Description of the task:
Reproduce the stretch of rows from the line containing "Given: Click the back arrow icon in header" through the line containing "(x=183, y=170)", both included, leaving the pictures out of your answer.

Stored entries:
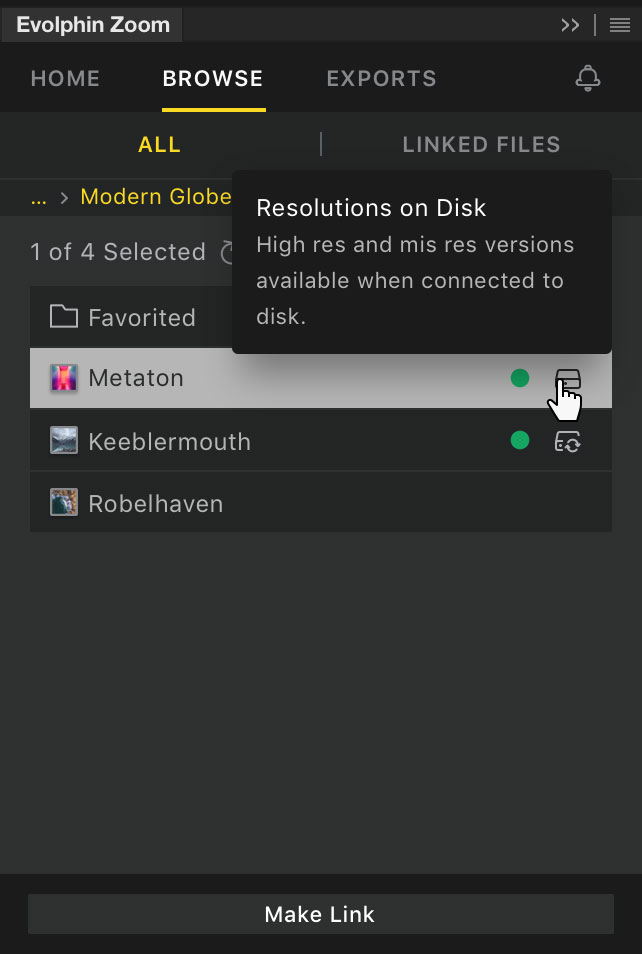Navigate to Modern Globe breadcrumb
642x954 pixels.
[x=156, y=197]
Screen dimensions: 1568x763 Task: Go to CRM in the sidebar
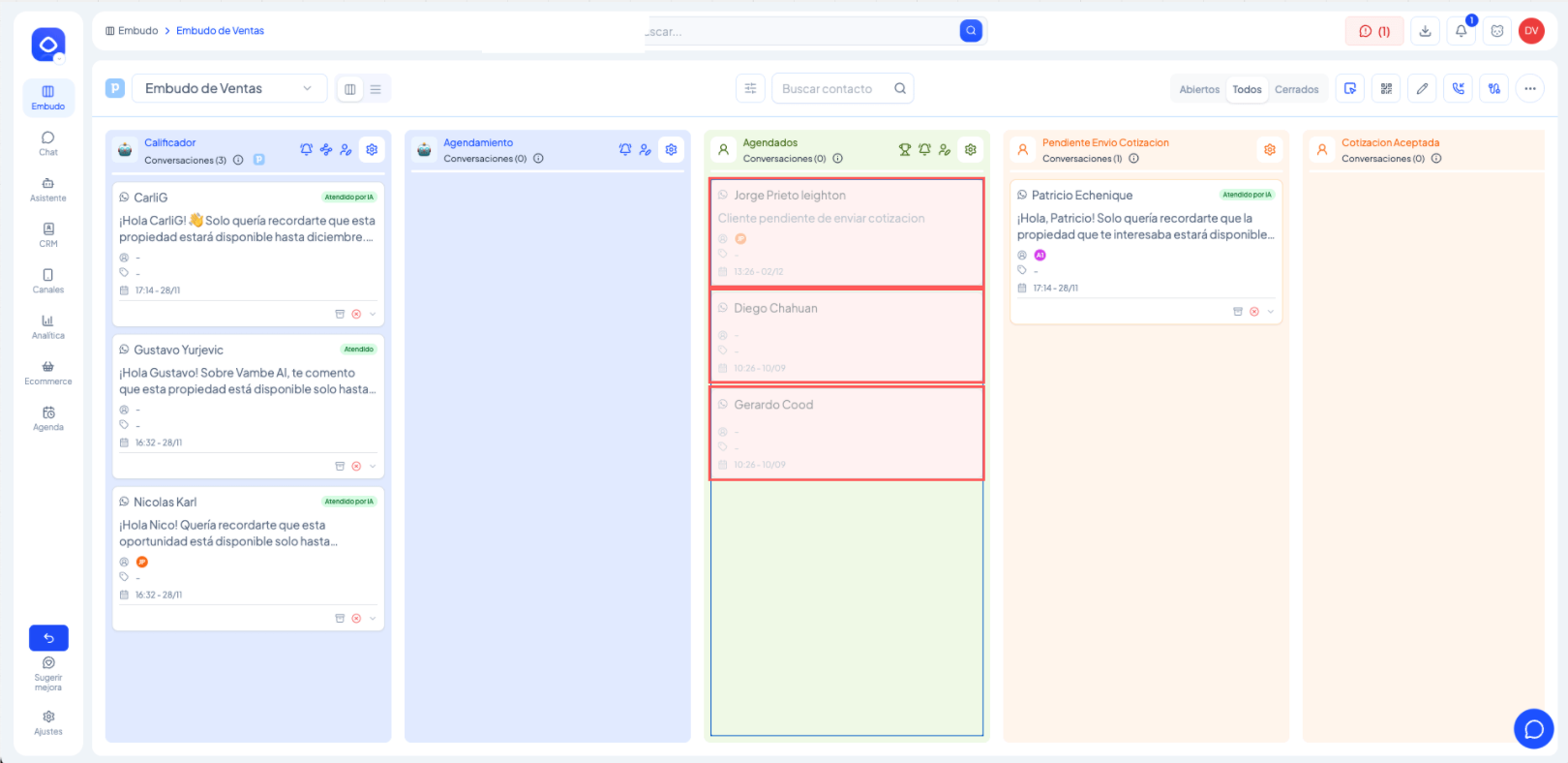click(47, 235)
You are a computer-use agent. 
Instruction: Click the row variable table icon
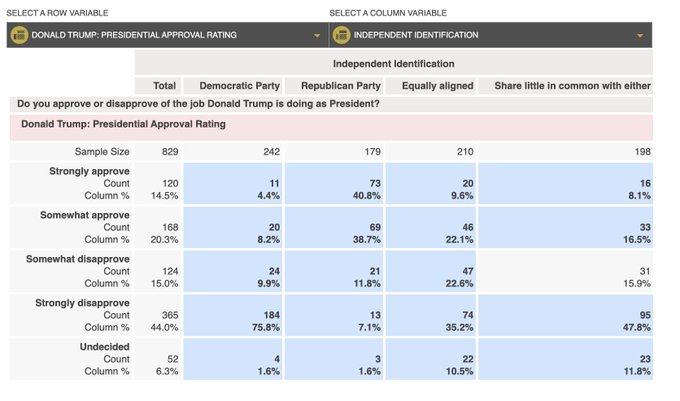point(18,35)
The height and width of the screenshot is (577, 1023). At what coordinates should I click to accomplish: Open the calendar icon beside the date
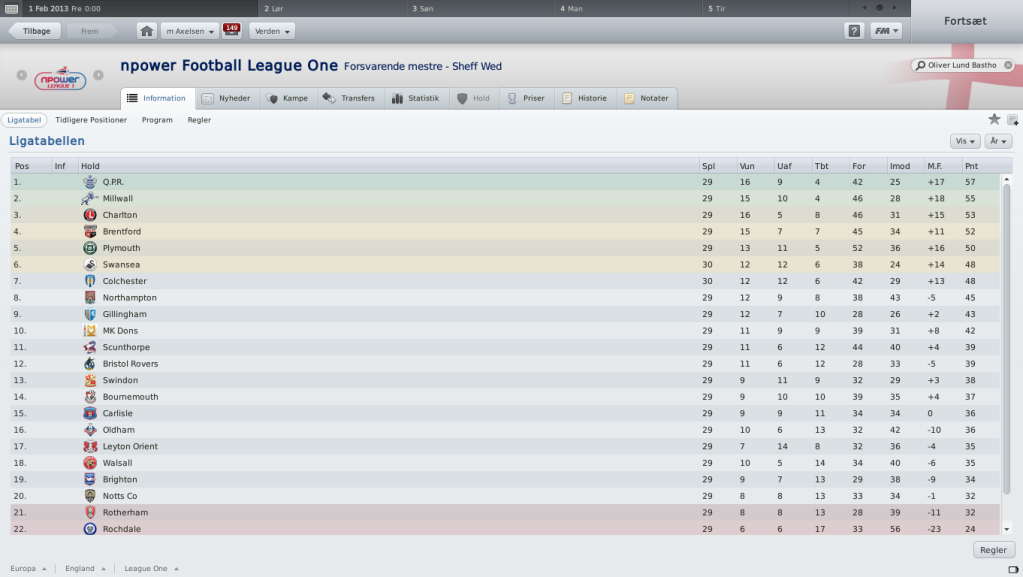click(11, 8)
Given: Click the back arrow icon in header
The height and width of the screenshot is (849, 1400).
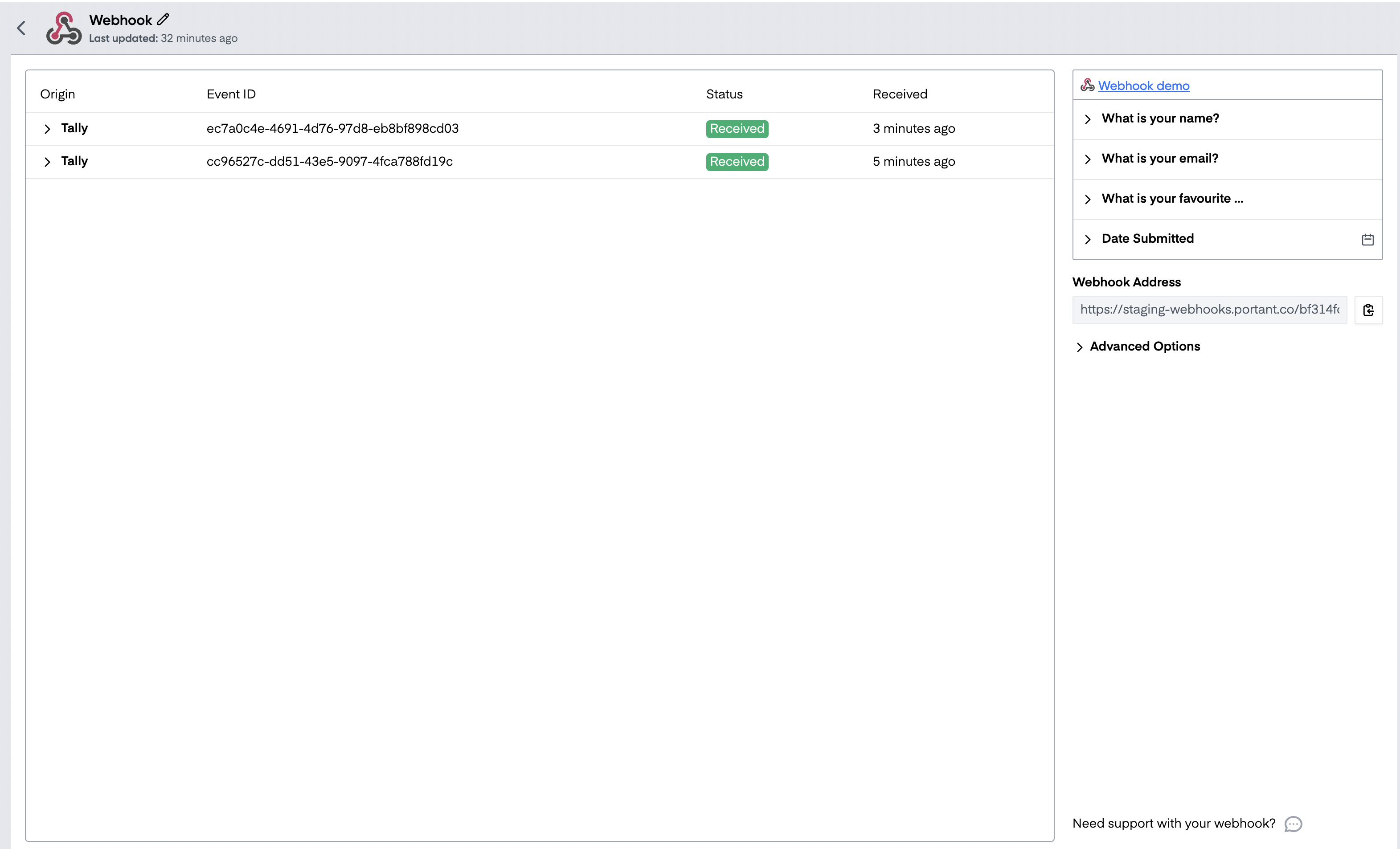Looking at the screenshot, I should tap(21, 27).
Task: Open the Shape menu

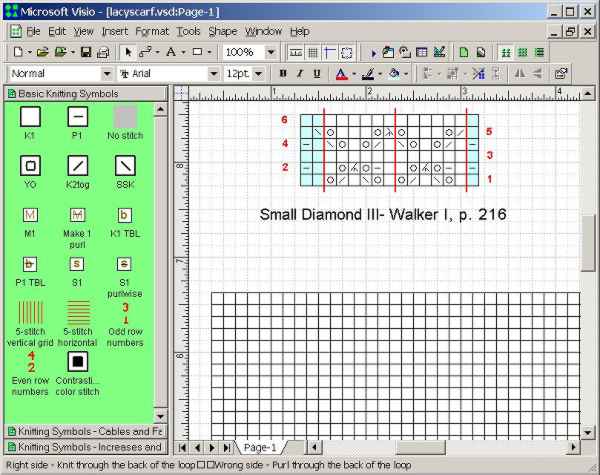Action: 223,32
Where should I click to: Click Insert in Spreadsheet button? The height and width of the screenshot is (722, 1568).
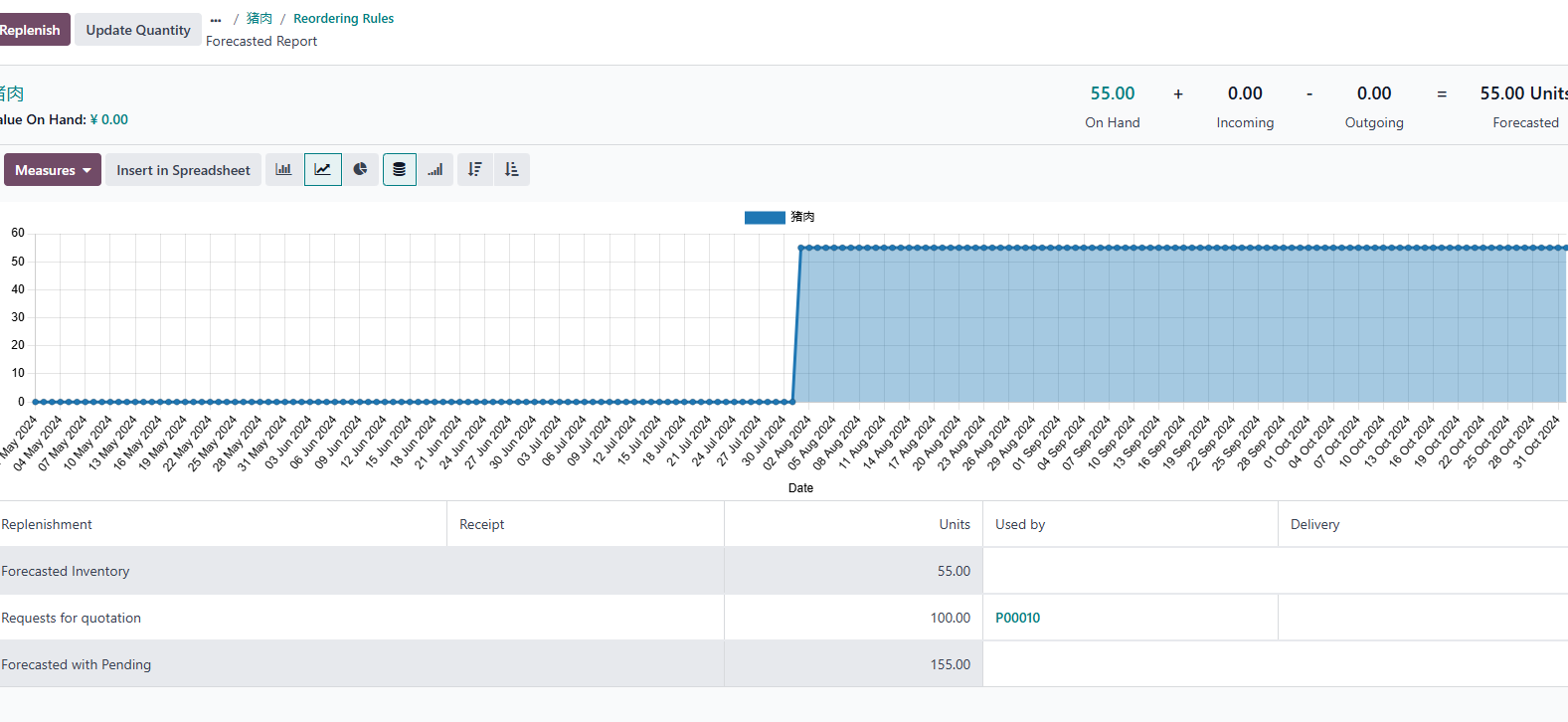(x=183, y=170)
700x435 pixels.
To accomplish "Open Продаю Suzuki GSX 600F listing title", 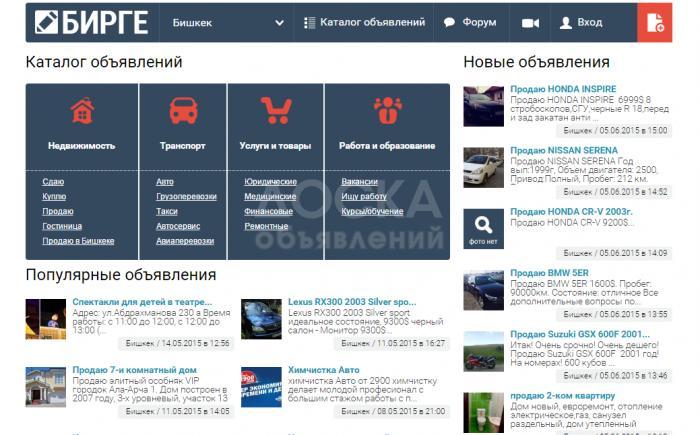I will [x=573, y=333].
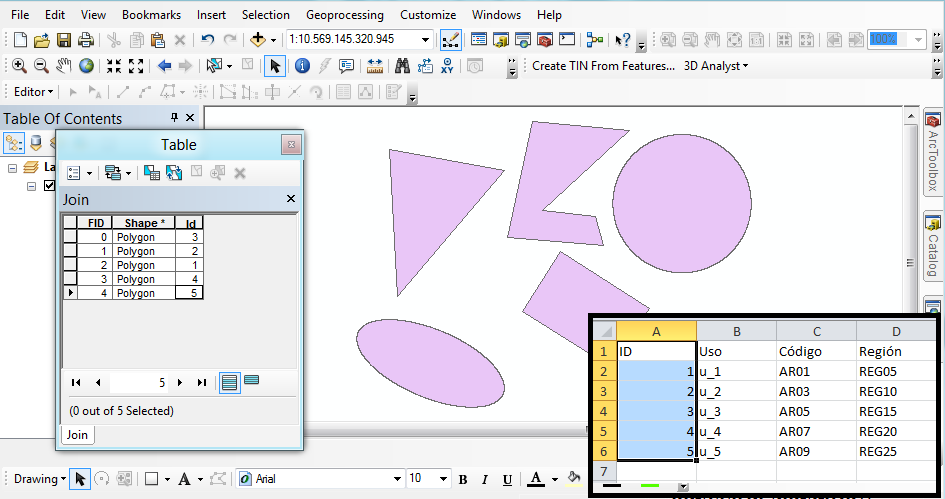Click the Full Extent globe icon

(87, 66)
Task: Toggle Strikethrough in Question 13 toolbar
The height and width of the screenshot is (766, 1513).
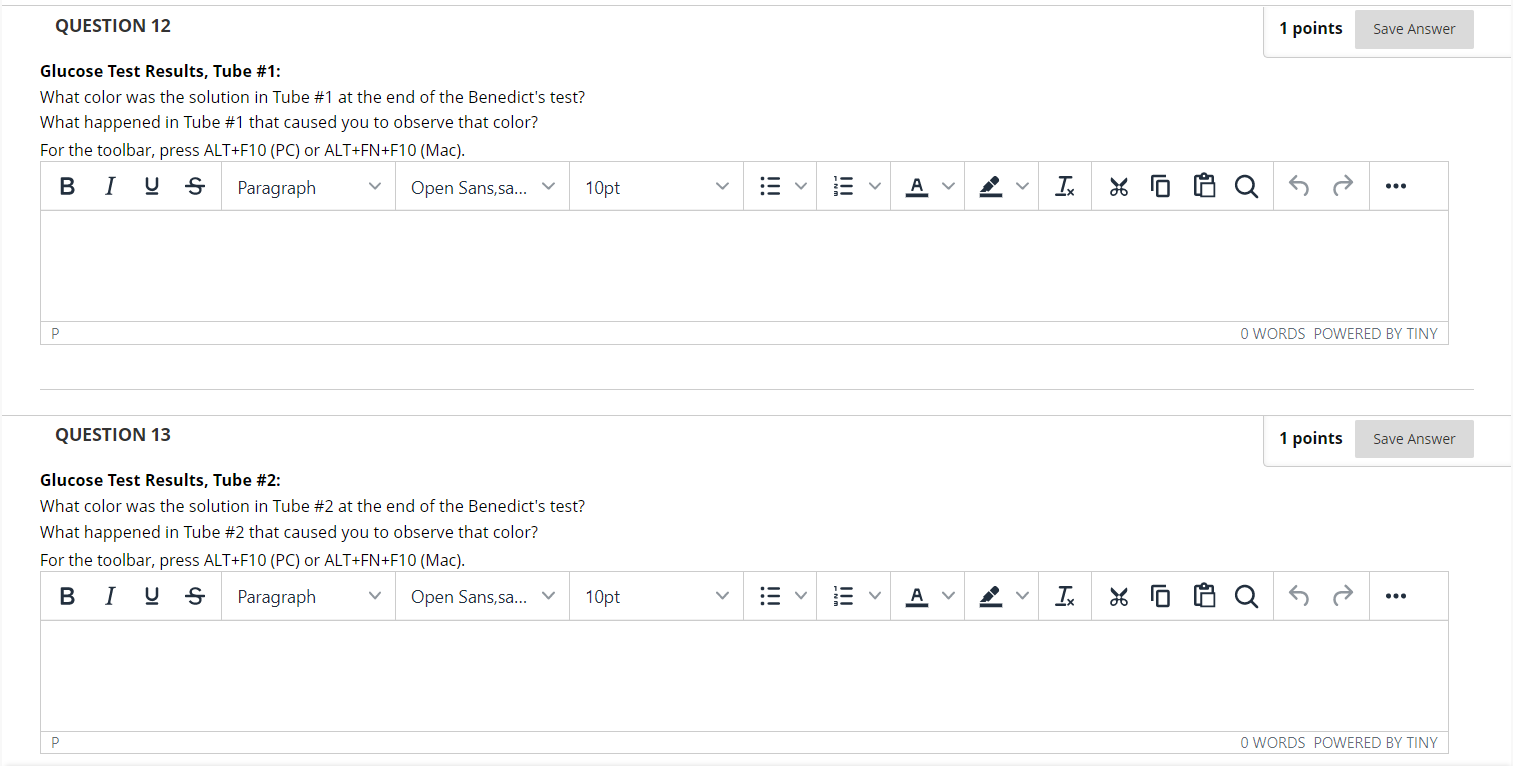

Task response:
Given: Click the back arrow icon in header
The height and width of the screenshot is (849, 1400).
Looking at the screenshot, I should tap(21, 27).
Task: Open the Shape menu

Action: 223,32
Where should I click to: Click Insert in Spreadsheet button? The height and width of the screenshot is (722, 1568).
(x=183, y=170)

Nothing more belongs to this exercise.